From Apple’s take on cutting-edge tech to tiny changes that make a big difference

Apple’s developer conference, WWDC, returns on June 5–9, aiming to spread glee among the developers that make all the great apps and games you use daily. But for years now, WWDC has had a public side too, with keynotes beamed around the world, giving you a glimpse into the future of iPhone, iPad, Mac, Apple TV, and Apple Watch.

WWDC23 is being touted as an “exhilarating week of technology and community.” Here’s what we’re hoping Apple will reveal during the conference.

A headset with a reason to exist

Everyone knows Apple’s working on a mixed-reality headset. There’s a chance it will be revealed at WWDC, so developers have time to make apps for it. But the device itself is almost immaterial. This is Apple kit. We know it will be good. What we also need are use cases that go beyond making corporate executives happy. Well, that and a solution to stop your arms aching from being waved around for hours on end.

Apple’s take on AI

The other hot topic of the moment is AI. Which means systems helping you rapidly create anything from plans to images. Apple got a great headstart in Siri, but then stalled. Reports suggest turmoil in Apple’s ranks. Hopefully, WWDC will help settle where Apple’s heading in AI – and how the company will thoughtfully deal with privacy issues and concerns around accuracy.

Operating system parity

Apple’s stretched resources in recent years resulted in an operating system imbalance. And for multi-device users, it’s irksome when it takes a year for a feature to head to all of their kit, whether that’s something big like Home Screen widgets, or a smaller thing like App Library in the Dock. We’d like new features for iPhone at WWDC23 to immediately also be on iPad – and vice-versa.

A tamed Stage Manager

On to specific features now. Stage Manager for iPad was ambitious, attempting to create a new windowing model for iPad (and also Mac), along with bringing fuller external display support to Apple’s tablet. The snag: it’s a horrible mess. It’s confusing to use and inconsistent. No-one loves it, yet power users crave the kind of features it offers. Refinement at WWDC23 would be good.

Stage Manager

Stage Manager is still a mess in iPadOS 16.

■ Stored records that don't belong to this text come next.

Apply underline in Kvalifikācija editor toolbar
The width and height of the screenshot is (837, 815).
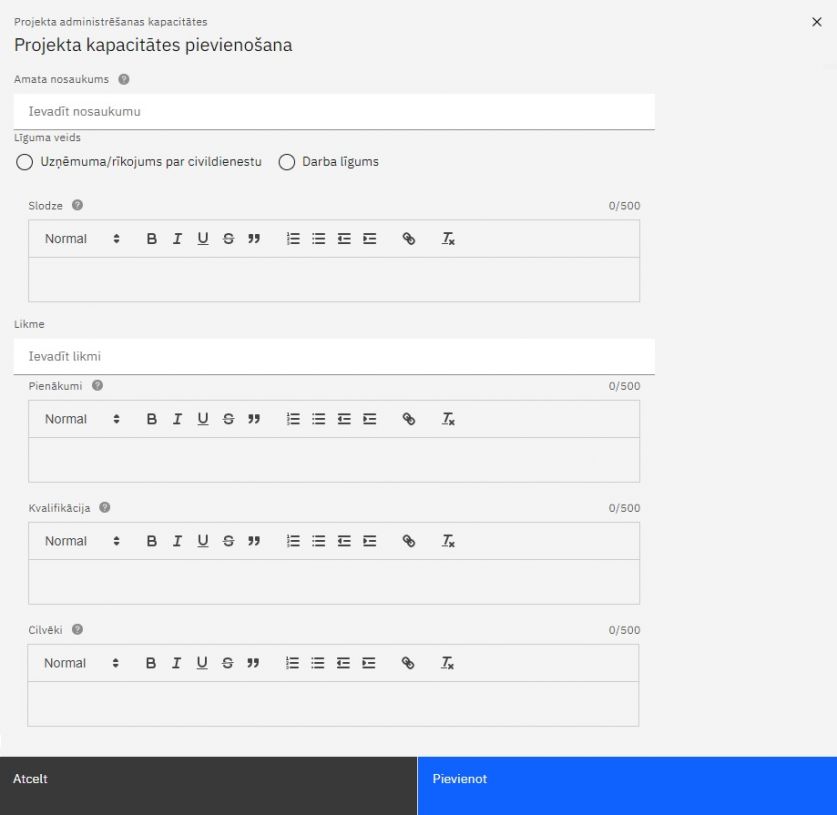click(203, 541)
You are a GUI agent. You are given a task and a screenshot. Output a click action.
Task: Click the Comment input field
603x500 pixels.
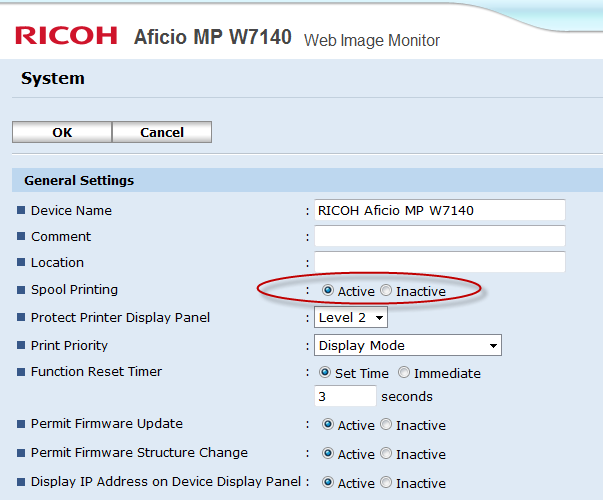point(439,237)
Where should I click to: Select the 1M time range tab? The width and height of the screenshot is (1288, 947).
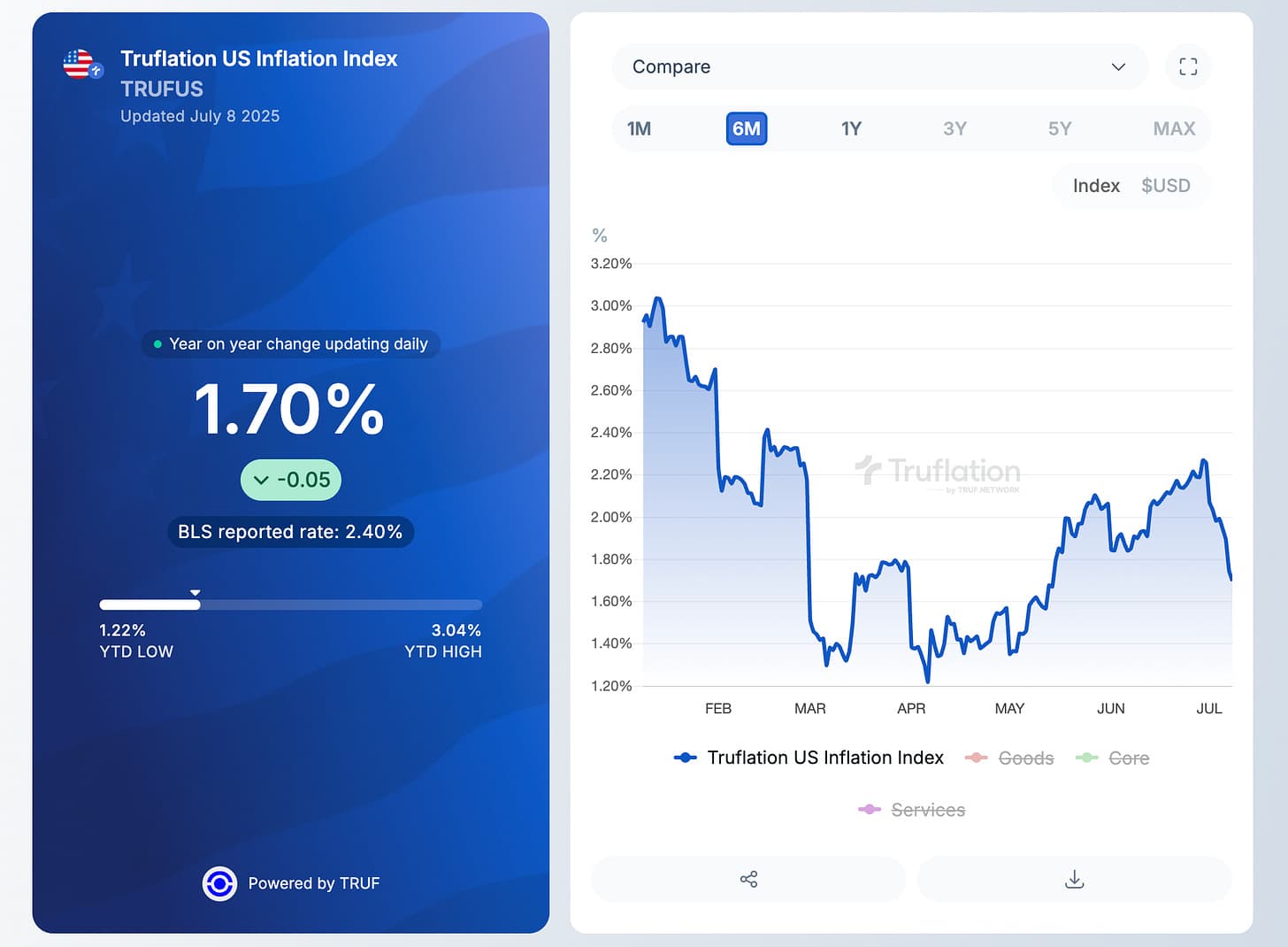[x=639, y=128]
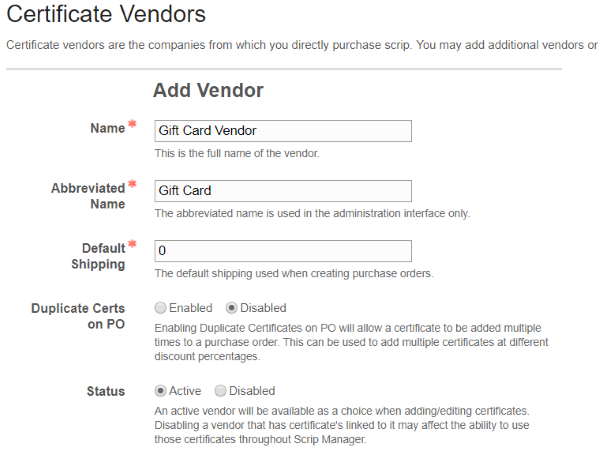Click the red asterisk beside Name

click(132, 124)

Smarter use of big iPhone screens

It’s easy to forget big iPhones once had a landscape mode, making great use of their screen acres. Well, apart from when the keyboard rose and took up over half the screen. That was weird. But it’d be great to see Apple – which now has iPhones with even bigger screens – revisit this feature, and perhaps throw in two-app iPhone multitasking too. After all, those Android folks already have that.

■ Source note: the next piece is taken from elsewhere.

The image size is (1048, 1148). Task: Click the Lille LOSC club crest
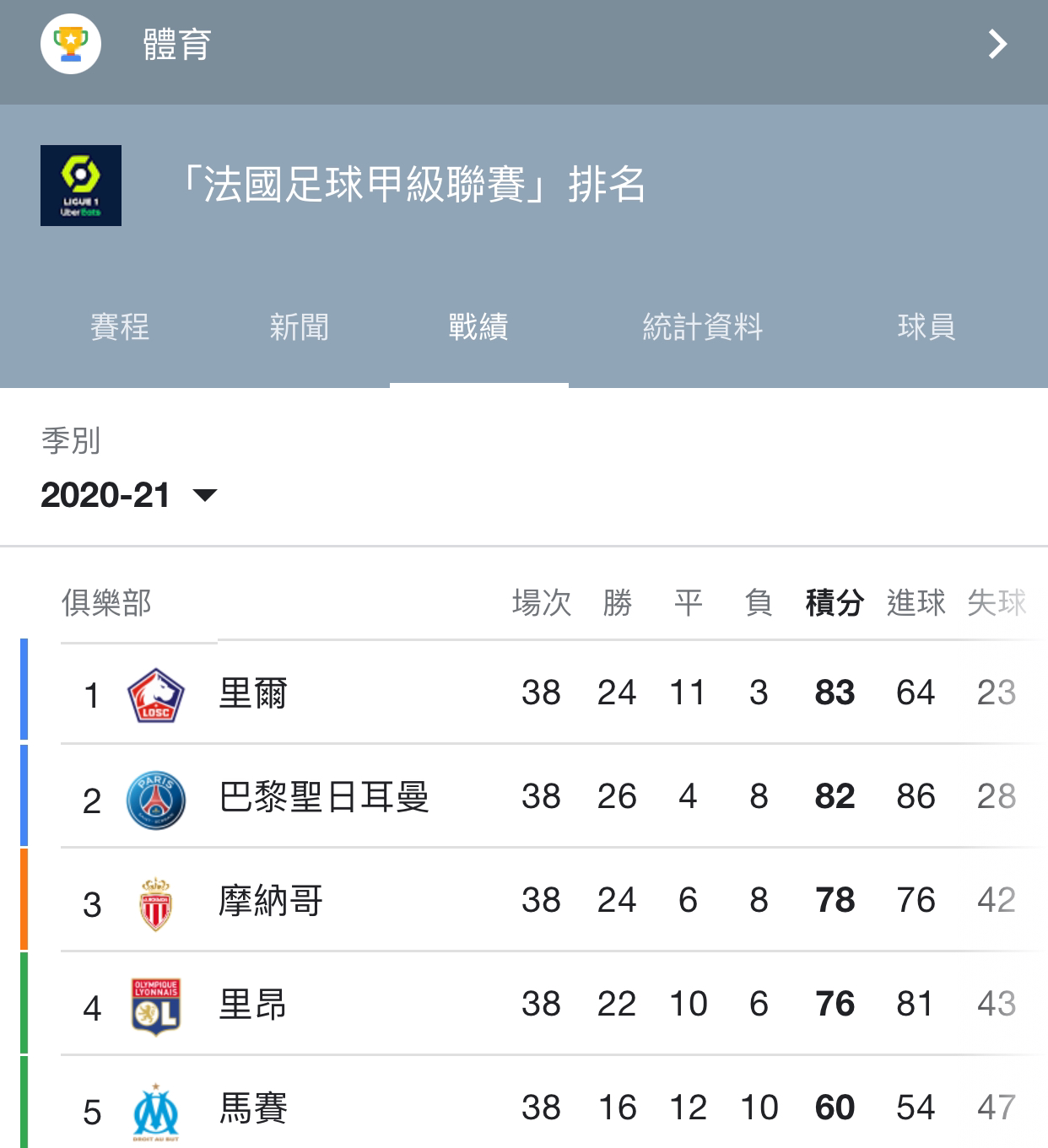click(156, 695)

More ways to improve health

Rumors are rattling around that Apple will add a journalling app to iPhone, designed for tracking your personal well-being. Plenty of third-party apps exist for this, but we’re not going to say no to Apple integrating its own take. Also, Health needs to go wider and not just be on iPhone – an iPad Health app is long overdue.

More flexibility and freedom

In iOS 16, Apple took tentative steps to allow a modicum of Home Screen customization. At WWDC23, we’d like to see more of that, from visual personalization options through to deciding on the actions buttons perform. Ideally, Home Screen widgets should expand to become interactive. And sideloading? Please don’t restrict that to where it’s legally mandated, Apple. That’s a bad look.

Delta for iPhone

In iOS 17, you might not need Delta to sideload apps… if you’re in the EU.

A removable Home indicator

OK, we’re just dreaming now. But, Apple, I think people know they need to swipe the bottom of the screen to perform actions, yet this bar intrudes on immersive experiences such as gaming. Please let people finally turn the thing off, even if you bury the option deep in Settings.